If there is one thing I know for sure, it is that I can’t predict the future. I didn’t expect the Cyber Truck to be as beautiful(?) as it would be, I didn’t think a Gilmore Girls reboot would be announced, and I didn’t expect a Rage Against the Machine reunion. All this to say, I didn’t expect the happenings of the last days and weeks would pan out the way they have. Did you? 

As a result of the past weeks, I’ve seen planning from major organizations go from years out to companies like Pepsi and Nike (among others) opting to not add any forward-looking statements on their Q2 financials. Why? The future is just too hard to predict. The world is changing too quickly and the idea of being truly agile and pivoting on-the-fly is more real now than it has ever been. 

Where does that leave us? 

And what do we do about it? 

Consider this: success isn’t static, it is a moving target. Our goalposts are moving and we have to keep shifting like the world around us does in order to score. What might have been the right thing to do yesterday may be off-the-mark today. And that’s ok, so long as we can pivot and accommodate, too.
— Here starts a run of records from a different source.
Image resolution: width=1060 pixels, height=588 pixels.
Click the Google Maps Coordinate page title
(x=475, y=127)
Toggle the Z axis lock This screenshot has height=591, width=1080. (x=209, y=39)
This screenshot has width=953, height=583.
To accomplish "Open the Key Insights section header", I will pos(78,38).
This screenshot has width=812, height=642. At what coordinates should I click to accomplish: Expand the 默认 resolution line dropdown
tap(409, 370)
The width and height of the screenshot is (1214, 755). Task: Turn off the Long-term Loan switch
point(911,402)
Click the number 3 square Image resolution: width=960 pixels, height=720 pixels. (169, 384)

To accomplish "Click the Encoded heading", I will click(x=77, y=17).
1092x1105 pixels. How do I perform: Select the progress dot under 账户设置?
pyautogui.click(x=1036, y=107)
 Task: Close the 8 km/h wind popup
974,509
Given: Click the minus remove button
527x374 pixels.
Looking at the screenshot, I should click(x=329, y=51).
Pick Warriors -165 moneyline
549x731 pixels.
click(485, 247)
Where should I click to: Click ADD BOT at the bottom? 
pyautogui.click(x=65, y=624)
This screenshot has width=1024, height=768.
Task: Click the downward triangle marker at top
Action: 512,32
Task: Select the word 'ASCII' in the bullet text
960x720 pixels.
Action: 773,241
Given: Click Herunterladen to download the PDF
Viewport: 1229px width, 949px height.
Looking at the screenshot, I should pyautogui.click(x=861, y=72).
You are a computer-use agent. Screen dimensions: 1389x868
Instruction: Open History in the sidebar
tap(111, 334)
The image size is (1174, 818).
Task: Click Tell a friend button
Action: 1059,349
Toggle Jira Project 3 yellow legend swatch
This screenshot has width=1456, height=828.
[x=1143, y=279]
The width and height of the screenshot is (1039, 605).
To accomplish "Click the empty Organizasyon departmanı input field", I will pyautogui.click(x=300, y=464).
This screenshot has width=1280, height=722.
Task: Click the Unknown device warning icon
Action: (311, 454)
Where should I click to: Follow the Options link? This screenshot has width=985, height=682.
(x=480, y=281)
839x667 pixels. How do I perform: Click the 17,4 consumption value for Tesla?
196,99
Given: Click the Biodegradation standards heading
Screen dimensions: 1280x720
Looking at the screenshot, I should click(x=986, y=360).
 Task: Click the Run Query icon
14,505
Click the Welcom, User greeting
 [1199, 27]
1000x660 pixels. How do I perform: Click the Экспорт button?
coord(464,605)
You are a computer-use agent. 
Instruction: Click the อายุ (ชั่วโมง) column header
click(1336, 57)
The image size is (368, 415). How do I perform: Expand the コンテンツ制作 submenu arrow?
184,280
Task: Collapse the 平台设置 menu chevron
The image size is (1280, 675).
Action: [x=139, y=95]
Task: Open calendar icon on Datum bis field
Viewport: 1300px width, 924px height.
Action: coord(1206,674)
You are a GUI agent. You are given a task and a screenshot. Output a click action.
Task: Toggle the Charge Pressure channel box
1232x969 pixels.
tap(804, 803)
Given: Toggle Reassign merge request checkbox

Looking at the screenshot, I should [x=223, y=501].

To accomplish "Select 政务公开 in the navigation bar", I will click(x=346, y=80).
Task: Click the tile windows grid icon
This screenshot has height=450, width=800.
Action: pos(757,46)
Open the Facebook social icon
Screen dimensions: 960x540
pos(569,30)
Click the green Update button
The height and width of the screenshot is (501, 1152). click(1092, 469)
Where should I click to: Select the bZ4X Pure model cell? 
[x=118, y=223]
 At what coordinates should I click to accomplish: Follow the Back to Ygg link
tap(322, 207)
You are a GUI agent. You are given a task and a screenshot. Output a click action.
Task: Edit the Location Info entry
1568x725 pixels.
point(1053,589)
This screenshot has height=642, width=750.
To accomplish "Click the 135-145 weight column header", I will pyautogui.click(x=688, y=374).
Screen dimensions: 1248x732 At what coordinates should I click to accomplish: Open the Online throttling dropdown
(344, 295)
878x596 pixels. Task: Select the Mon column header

 For me, understanding when and how to pivot comes down to looking for, and then eliminating friction. If I know I’m on track, I feel less resistance and more flow. If I’m off track and have that feeling of pushing a rock up a hill, I know there should be a change that needs to be made.

With that said, consider these five questions when looking to pivot on a more regular basis.

 1. Where is there friction?

 Where are you feeling that something is off track? What isn’t coming easily and where do you feel that something just isn’t feeling right?

2. What am I supposed to do about it? 

Chances are that if you’re feeling that something is off, you’re already in action. You’re doing what you think is right, but it just isn’t working. 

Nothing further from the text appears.